1967, 13 de julio. BOP, Juzgado de Purchena, citación: “Por el presente se cita a Antonio, de 18 años, soltero, vecino de Laroya y subnormal”. El uso de la palabra resulta del todo caprichoso, pues cabe preguntarse qué información interesante añade a la cita judicial el hecho de que el subsodicho tenga alguna discapacidad intelectual. 


Pero es que el 13 de septiembre de 1984, en plena democracia, el BOP publicaba que la Comisión de Gobierno de la Diputación, en sesión ordinaria, solicitaba aprobar una ayuda económica para un tal Francisco y sus dos hijos, uno de los cuales es “subnormal”. Habíamos entrado ya en la mítica década de los ochenta y el modelo social de la discapacidad estaba implantado en buena parte del planeta.

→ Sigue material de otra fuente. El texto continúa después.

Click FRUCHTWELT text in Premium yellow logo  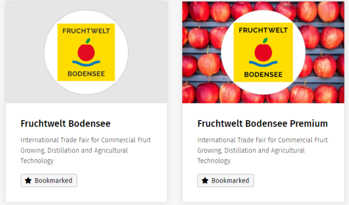(263, 30)
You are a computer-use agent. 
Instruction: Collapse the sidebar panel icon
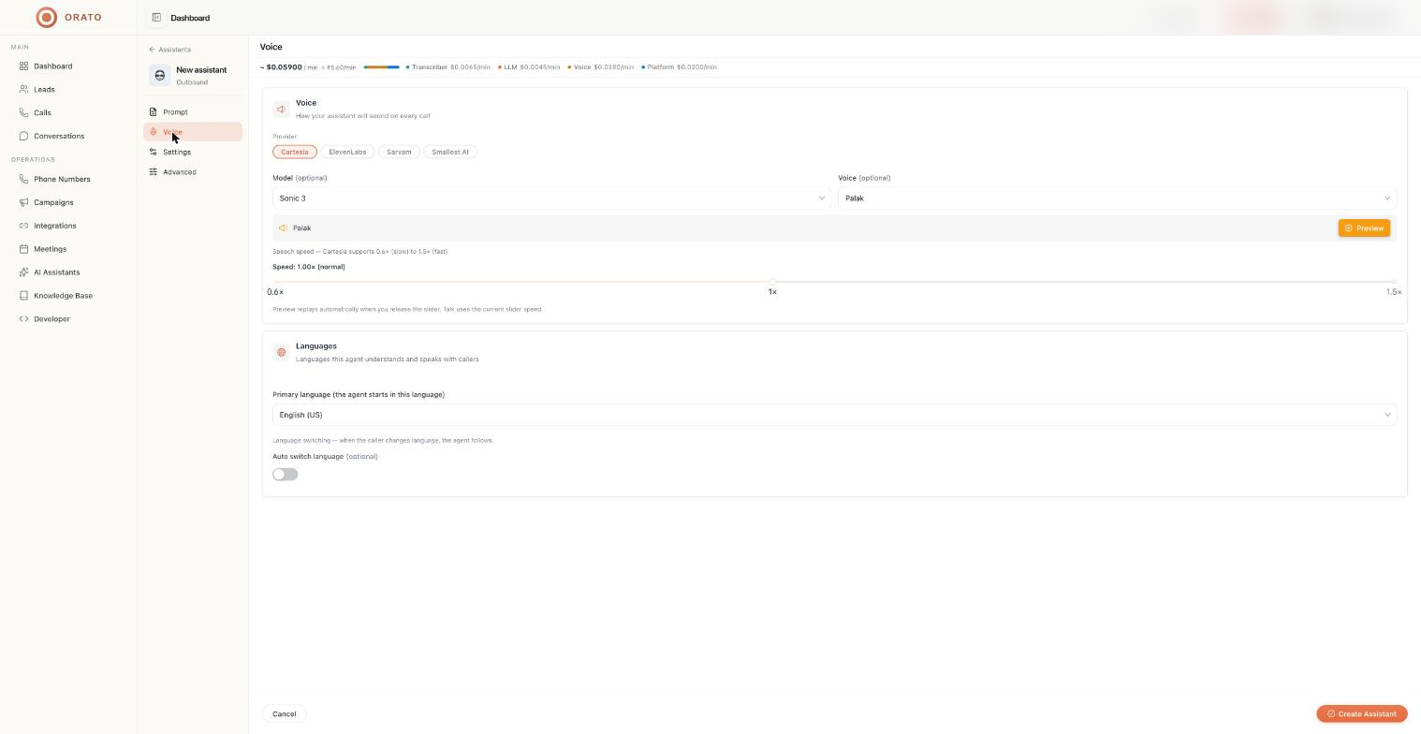tap(156, 17)
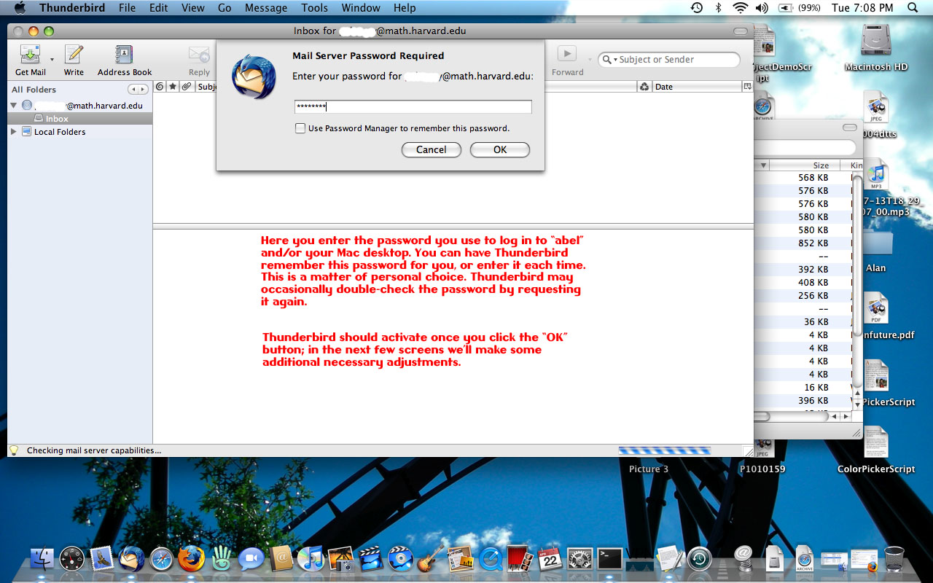Open the Message menu
The image size is (933, 583).
(266, 8)
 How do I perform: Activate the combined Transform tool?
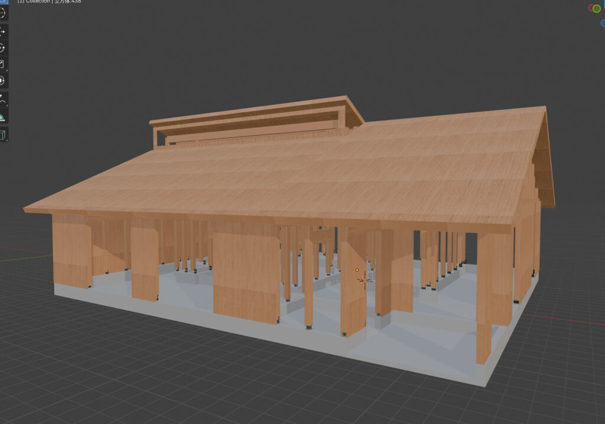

A las personas con acondroplasia, trastornos psíquicos, físicos, sensoriales o discapacidad intelectual se les ha orillado desde las primeras culturas mediterráneas. Eran causa de rechazo. Ese Modelo de Prescindencia partía de la creencia de que el origen de la discapacidad era religioso-mágico, un castigo de los dioses. La consecuencia fue la marginación y la muerte de toda criatura diferente. Con Cristo se introdujo en la cultura europea y, más tarde, americana y africana el concepto de caridad-fraternidad, de tal modo que las instituciones cristianas fueron precursoras y mantenedoras de una idea de convivencia muy alejada de los estándares de la Grecia clásica o de la Roma imperial. Así fue en los primeros siglos del cristianismo y durante el Medievo. La Iglesia sostuvo hospitales, hospicios y otros centros de acogida y atendió a gentes que ni siquiera eran aceptadas por sus familias. Fue así hasta la llegada de un humanismo nuevo, basado en la ciencia y el poder del Estado, del que nació el Modelo Médico-asistencial, cuyos resultados han sido muy discutibles, pues la persona con discapacidad ha sido considerada un sujeto a tratar.


Aunque expertos como Colin Barnes sitúan el inicio del actual Modelo Social de la discapacidad en los EEUU en los años 60 del siglo XX, un paseo por la hemeroteca nos lleva a la conclusión de que la idea de prescindencia -prescindir de algo por innecesario- sigue vigente en muchos lugares del planeta. En África, decenas de albinos son custodiados por ONGs, entre ellas la Iglesia y sus misioneros, porque el simbolismo mágico aún pervive en las entrañas de sus culturas varias. Y cada muerte de un feto por el simple hecho de tener Síndrome de Down es también prescindencia: ejecutar lo desconocido antes de que dé la cara.


Frente a esa cultura del descarte, el movimiento de vida independiente -que nació gracias a un tal Ed Roberts en su atrevido intento de ingresar en la Universidad de California a pesar de sus limitaciones- ha ido calando en el asociacionismo. En los últimos 40 años, entidades como la Federación Almeriense de Asociaciones de Personas con Discapacidad, con sus más de 20 entidades agrupadas, y, entre ellas, Verdiblanca, han interiorizado el concepto de opresión social. Sí, la discapacidad es una forma concreta de opresión, afectada por los factores sociales limitantes. Por eso, porque es la sociedad y los grupos de poder los que deben favorecer la normalización e inclusión, las legislaciones han ido virando por la presión de los colectivos. Al menos, en Occidente.


Salir por la Rambla de Almería y ver a los cuidadores acompañando en un plácido paseo a un anciano es una consecuencia de ese modelo. También lo es el edificio Alma, un acierto indudable del Ayuntamiento de Almería, sede de las asociaciones que trabajan con personas con discapacidad. Ahí se trabaja por reivindicar la igualdad de derechos y oportunidades. Por implementar técnicas para la salud física y emocional. Por el ocio inclusivo. Por la terapia ocupacional. Por la inserción laboral. Por la comprensión social.

Sin embargo, los insultos degradantes han llegado hasta nuestros días. Se usan en los patios de los institutos, en los parques públicos, en los campos de fútbol, en los bares y en las redes sociales, que es esa escupidera que permite aliviar la próstata. Se usan ahora porque se han usado siempre. La palabra no es más que el reflejo de la acción. Sí, Grijelmo, la palabra sí insulta, sí discrimina: lo explícito y lo implícito. 

Al fin y al cabo, qué podemos esperar si la RAE sigue sin eliminar del diccionario el vocablo subnormal. Por debajo de lo normal, se entrevé. Lo dicen aquellos que, tal vez, practican el elitismo intelectual. Otra suerte de prescindencia.